TASK TO CARRY OUT:
Apart from the pictures, every entry should be reproduced exactly.

AVAILABLE DATA:
======
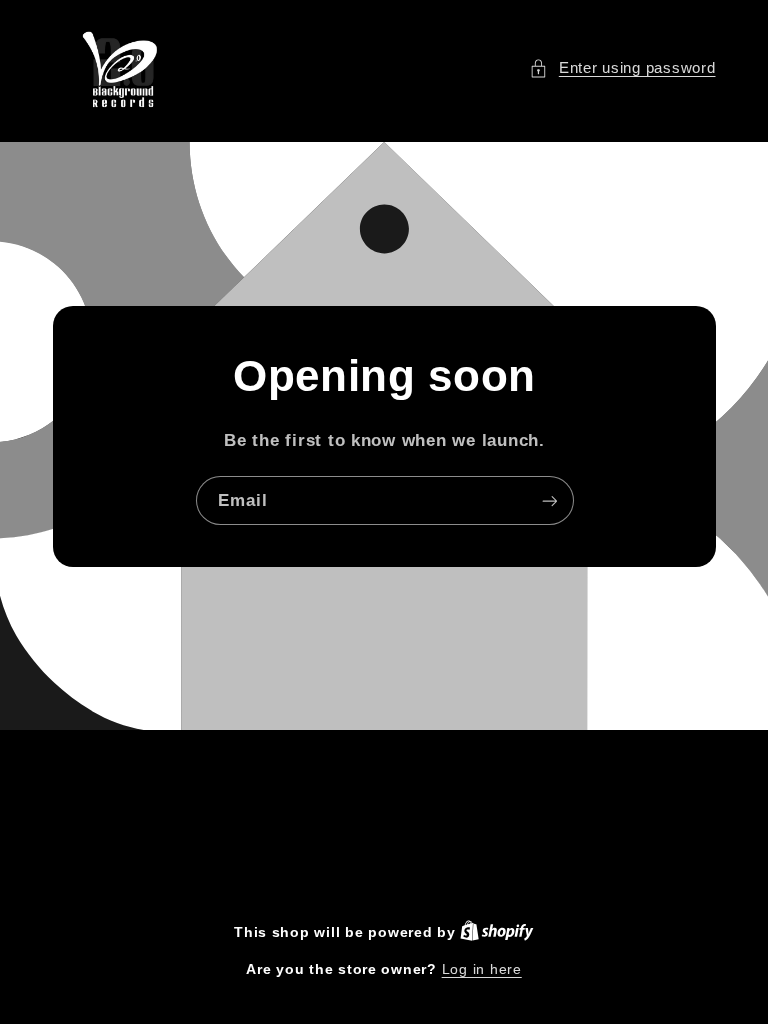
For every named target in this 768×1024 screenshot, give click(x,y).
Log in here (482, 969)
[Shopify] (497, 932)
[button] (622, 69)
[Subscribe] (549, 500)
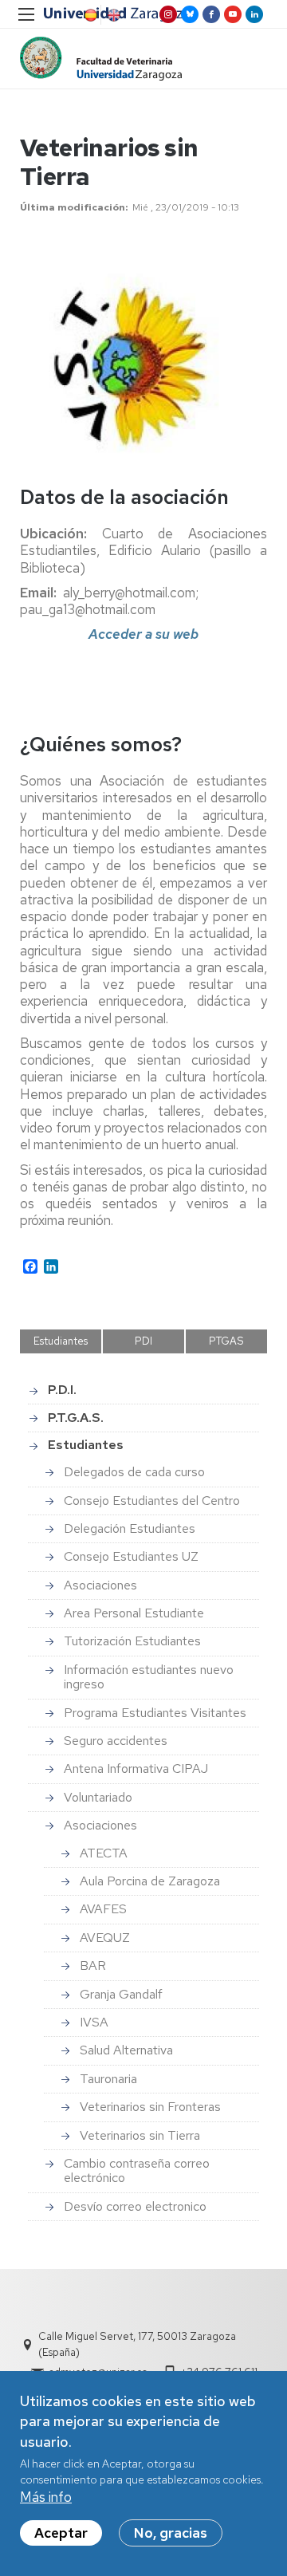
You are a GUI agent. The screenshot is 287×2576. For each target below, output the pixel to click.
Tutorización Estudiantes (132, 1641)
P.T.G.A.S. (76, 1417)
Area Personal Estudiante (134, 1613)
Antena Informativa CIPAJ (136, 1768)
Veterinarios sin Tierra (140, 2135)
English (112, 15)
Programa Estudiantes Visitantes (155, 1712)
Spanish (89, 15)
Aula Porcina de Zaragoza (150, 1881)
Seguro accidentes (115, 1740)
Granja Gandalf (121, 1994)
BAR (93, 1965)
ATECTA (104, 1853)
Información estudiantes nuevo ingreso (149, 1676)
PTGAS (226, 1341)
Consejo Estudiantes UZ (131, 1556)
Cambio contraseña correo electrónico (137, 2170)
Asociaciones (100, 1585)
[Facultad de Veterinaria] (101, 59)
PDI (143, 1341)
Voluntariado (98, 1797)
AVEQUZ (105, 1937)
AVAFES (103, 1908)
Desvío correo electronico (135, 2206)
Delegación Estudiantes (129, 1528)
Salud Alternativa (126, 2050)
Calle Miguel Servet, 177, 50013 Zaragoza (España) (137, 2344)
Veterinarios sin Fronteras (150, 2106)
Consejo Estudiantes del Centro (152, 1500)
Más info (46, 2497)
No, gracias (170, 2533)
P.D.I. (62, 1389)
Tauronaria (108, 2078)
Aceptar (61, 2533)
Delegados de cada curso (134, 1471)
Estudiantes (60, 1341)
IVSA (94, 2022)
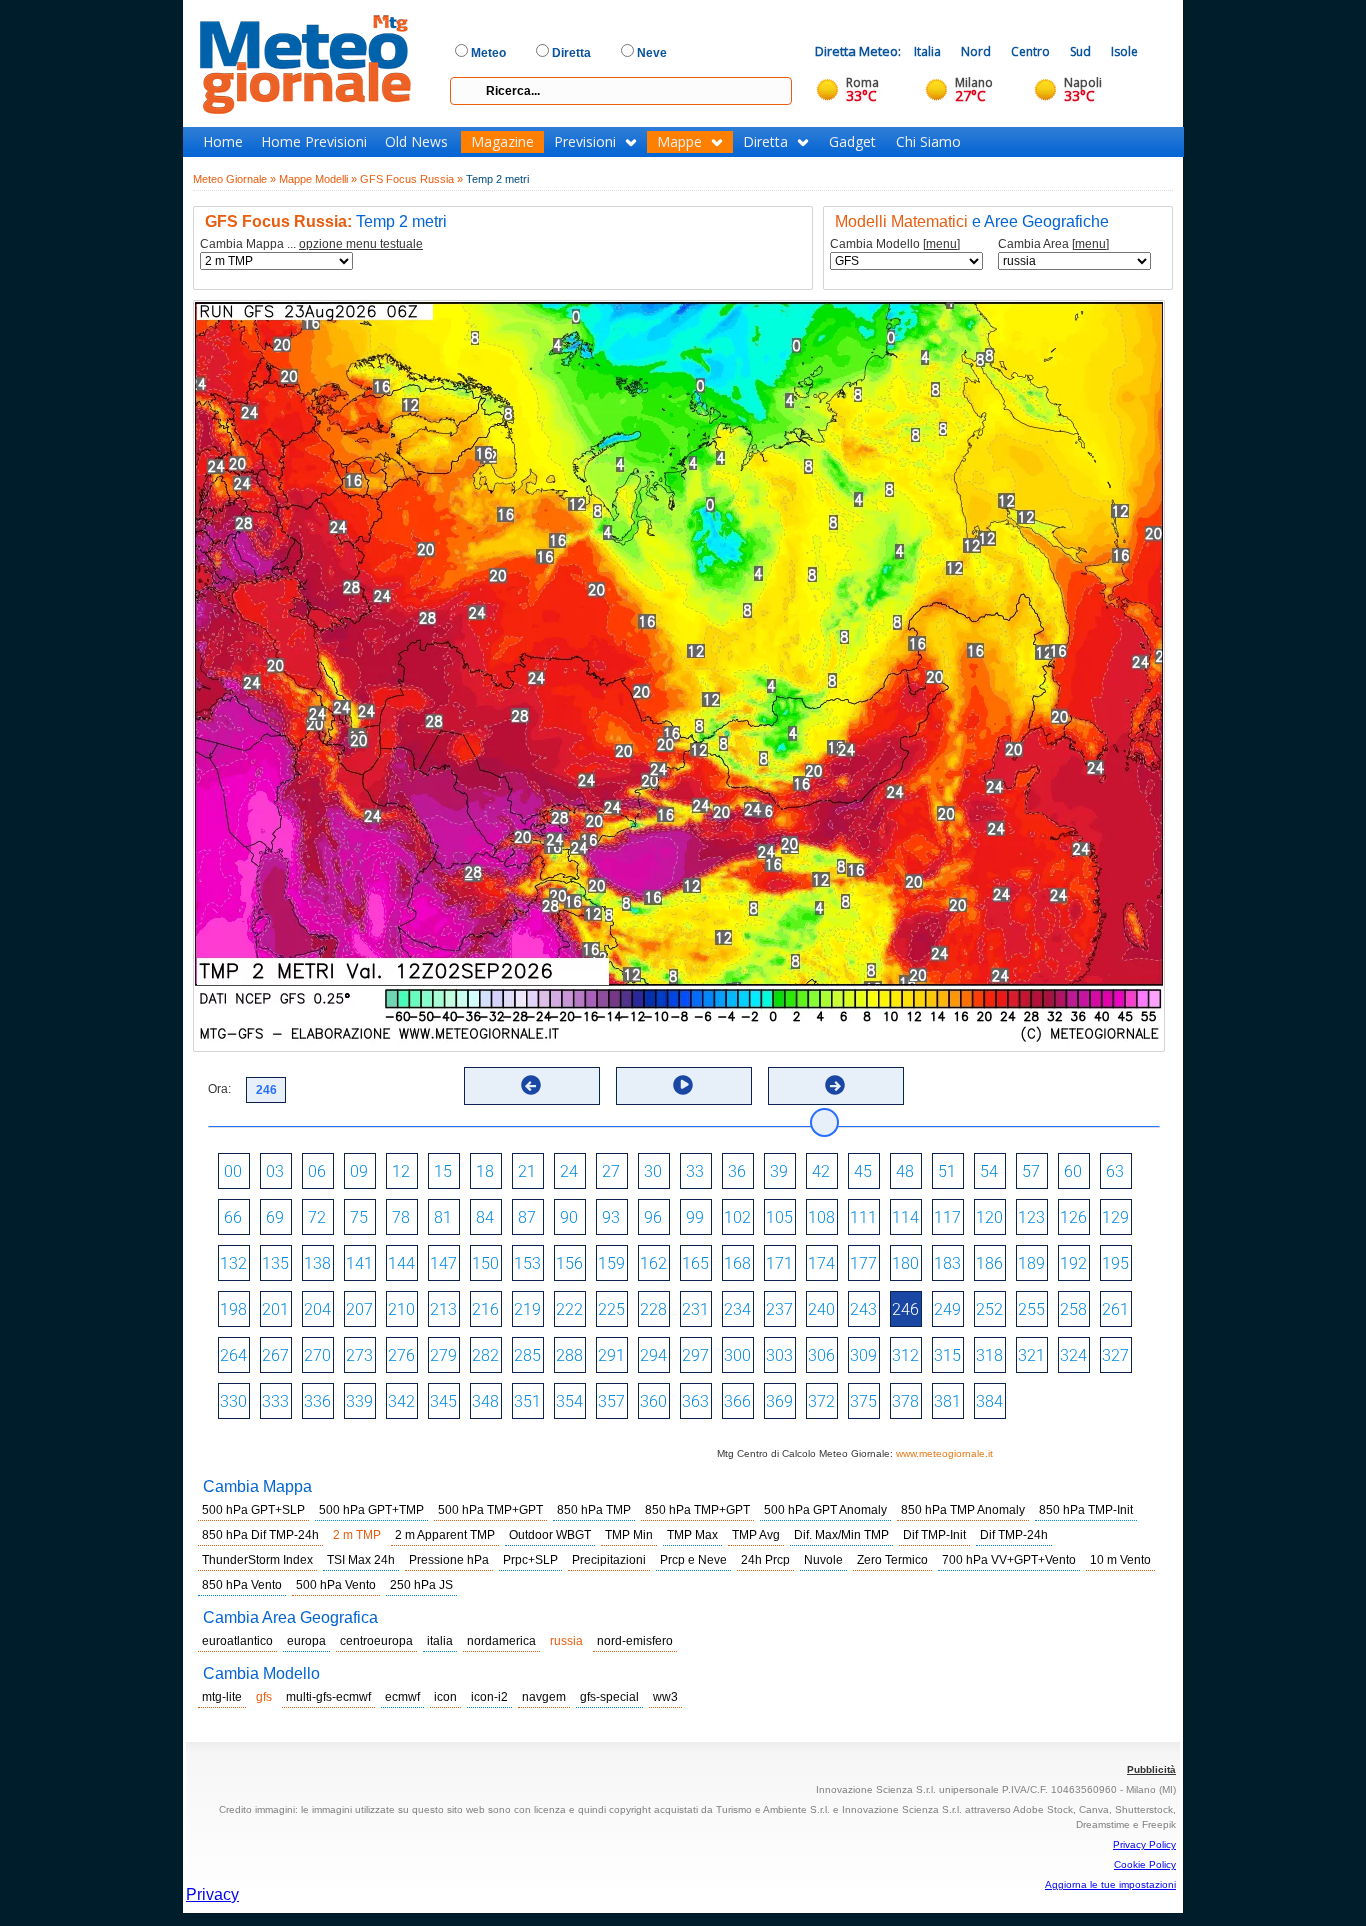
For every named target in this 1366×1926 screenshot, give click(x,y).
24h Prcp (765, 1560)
======
TASK RESPONSE:
For every named target in this 768×1024 screenshot, give click(x,y).
Log in here (482, 969)
[Shopify] (497, 932)
[button] (622, 69)
[Subscribe] (549, 500)
You are a GUI agent. The screenshot is 287×2576. For each target below, output the pixel to click.
Tutorización Estudiantes (132, 1641)
P.T.G.A.S. (76, 1417)
Area Personal Estudiante (134, 1613)
Antena Informativa CIPAJ (136, 1768)
Veterinarios sin Tierra (140, 2135)
English (112, 15)
Programa Estudiantes Visitantes (155, 1712)
Spanish (89, 15)
Aula Porcina de Zaragoza (150, 1881)
Seguro accidentes (115, 1740)
Granja Gandalf (121, 1994)
BAR (93, 1965)
ATECTA (104, 1853)
Información estudiantes nuevo ingreso (149, 1676)
PTGAS (226, 1341)
Consejo Estudiantes UZ (131, 1556)
Cambio contraseña correo electrónico (137, 2170)
Asociaciones (100, 1585)
[Facultad de Veterinaria] (101, 59)
PDI (143, 1341)
Voluntariado (98, 1797)
AVEQUZ (105, 1937)
AVAFES (103, 1908)
Desvío correo electronico (135, 2206)
Delegación Estudiantes (129, 1528)
Salud Alternativa (126, 2050)
Calle Miguel Servet, 177, 50013 Zaragoza (España) (137, 2344)
Veterinarios sin Fronteras (150, 2106)
Consejo Estudiantes del Centro (152, 1500)
Más info (46, 2497)
No, gracias (170, 2533)
P.D.I. (62, 1389)
Tauronaria (108, 2078)
Aceptar (61, 2533)
Delegados de cada curso (134, 1471)
Estudiantes (60, 1341)
IVSA (94, 2022)
For every named target in this 1366×1926 screenshot, give click(x,y).
24h Prcp (765, 1560)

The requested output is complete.